Swap "Instruction" for "Directive" in the stretch of the listing from the line containing "Click +新建文件夹 to" through the line containing "Looking at the screenshot, I should 414,122.", leaving everything else unchanged, and return only those lines.

** Start of Records supplied **

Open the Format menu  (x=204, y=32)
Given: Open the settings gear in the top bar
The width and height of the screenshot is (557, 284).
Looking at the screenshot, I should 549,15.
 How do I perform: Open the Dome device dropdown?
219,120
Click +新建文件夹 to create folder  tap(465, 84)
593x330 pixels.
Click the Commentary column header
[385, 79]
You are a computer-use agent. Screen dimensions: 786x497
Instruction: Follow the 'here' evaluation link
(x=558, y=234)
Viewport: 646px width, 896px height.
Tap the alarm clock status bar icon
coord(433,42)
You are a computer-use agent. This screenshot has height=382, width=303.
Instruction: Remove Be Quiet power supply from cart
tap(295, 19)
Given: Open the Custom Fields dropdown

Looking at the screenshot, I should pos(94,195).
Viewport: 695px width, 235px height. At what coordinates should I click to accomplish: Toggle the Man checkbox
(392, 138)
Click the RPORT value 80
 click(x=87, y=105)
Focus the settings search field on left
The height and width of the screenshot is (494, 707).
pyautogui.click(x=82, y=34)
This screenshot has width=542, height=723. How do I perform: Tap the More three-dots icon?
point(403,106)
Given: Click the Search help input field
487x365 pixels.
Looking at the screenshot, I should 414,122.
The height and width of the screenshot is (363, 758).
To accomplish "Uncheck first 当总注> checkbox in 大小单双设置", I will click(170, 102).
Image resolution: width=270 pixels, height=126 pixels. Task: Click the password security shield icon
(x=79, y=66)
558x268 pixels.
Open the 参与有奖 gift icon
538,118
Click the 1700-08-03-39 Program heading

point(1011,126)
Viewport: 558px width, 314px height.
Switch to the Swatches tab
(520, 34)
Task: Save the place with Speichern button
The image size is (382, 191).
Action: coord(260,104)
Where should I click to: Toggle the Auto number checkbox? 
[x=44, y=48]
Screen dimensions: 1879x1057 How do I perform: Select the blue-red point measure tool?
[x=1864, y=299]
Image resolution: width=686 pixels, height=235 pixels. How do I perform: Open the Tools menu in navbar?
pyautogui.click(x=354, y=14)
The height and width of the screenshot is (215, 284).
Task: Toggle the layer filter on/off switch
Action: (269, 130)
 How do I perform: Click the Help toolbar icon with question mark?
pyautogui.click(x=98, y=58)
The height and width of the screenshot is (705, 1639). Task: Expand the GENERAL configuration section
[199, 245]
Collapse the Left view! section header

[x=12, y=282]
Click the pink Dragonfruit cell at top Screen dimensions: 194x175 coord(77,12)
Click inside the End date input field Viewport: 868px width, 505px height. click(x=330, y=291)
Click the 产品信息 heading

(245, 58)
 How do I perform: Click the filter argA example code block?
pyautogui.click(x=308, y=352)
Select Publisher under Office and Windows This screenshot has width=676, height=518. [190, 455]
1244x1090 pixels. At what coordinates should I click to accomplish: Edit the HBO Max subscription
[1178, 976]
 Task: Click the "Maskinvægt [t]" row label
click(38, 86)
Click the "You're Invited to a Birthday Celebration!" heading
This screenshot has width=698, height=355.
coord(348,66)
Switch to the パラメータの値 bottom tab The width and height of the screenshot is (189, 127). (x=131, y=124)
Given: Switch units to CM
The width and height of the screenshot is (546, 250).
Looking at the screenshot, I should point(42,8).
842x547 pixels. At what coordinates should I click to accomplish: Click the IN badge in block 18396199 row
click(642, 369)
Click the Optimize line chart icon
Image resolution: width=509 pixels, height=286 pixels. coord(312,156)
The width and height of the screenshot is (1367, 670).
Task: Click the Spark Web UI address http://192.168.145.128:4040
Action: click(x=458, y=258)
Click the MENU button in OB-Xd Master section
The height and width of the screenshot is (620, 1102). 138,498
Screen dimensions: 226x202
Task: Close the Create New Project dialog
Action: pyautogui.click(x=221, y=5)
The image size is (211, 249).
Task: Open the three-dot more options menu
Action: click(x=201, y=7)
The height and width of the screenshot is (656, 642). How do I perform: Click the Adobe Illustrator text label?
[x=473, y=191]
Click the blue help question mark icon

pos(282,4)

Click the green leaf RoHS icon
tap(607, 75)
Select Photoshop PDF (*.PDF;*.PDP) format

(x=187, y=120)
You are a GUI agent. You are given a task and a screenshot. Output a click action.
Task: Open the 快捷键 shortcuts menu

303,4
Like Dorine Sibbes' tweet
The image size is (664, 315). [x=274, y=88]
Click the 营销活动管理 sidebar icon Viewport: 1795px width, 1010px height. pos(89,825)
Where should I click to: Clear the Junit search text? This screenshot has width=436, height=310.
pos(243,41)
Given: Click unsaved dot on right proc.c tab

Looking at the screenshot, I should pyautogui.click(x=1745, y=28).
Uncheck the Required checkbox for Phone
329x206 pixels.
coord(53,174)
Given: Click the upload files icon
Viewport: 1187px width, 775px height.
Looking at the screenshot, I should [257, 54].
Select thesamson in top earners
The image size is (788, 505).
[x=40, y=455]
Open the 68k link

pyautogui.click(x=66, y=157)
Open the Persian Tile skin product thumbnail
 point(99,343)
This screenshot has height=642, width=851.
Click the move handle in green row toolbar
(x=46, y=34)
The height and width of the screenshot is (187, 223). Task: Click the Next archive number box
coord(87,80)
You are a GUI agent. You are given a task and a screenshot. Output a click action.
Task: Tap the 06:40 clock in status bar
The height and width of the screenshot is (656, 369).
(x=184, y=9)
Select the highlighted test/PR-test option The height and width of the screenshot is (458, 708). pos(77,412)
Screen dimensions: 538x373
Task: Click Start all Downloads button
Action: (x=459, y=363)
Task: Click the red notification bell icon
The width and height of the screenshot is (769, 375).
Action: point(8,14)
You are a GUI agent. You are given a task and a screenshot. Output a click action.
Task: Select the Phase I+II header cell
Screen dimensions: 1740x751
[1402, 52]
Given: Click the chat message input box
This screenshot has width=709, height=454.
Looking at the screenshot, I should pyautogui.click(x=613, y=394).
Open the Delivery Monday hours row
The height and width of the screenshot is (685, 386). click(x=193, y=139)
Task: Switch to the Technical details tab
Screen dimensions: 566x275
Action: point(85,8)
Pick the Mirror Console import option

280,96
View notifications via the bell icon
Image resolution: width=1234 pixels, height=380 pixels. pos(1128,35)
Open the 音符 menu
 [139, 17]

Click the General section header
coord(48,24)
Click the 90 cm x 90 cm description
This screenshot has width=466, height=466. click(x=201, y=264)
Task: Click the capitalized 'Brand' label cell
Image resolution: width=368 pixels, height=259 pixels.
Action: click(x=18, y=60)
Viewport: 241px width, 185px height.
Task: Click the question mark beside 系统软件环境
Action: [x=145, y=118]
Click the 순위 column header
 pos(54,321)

** End of Records supplied **

Response to this task:
Click +新建文件夹 to create folder  tap(465, 84)
593x330 pixels.
Click the Commentary column header
[385, 79]
You are a computer-use agent. Screen dimensions: 786x497
Directive: Follow the 'here' evaluation link
(x=558, y=234)
Viewport: 646px width, 896px height.
Tap the alarm clock status bar icon
coord(433,42)
You are a computer-use agent. This screenshot has height=382, width=303.
Directive: Remove Be Quiet power supply from cart
tap(295, 19)
Given: Open the Custom Fields dropdown

Looking at the screenshot, I should pos(94,195).
Viewport: 695px width, 235px height. At what coordinates should I click to accomplish: Toggle the Man checkbox
(392, 138)
Click the RPORT value 80
 click(x=87, y=105)
Focus the settings search field on left
The height and width of the screenshot is (494, 707).
pyautogui.click(x=82, y=34)
This screenshot has width=542, height=723. How do I perform: Tap the More three-dots icon?
point(403,106)
Given: Click the Search help input field
487x365 pixels.
Looking at the screenshot, I should 414,122.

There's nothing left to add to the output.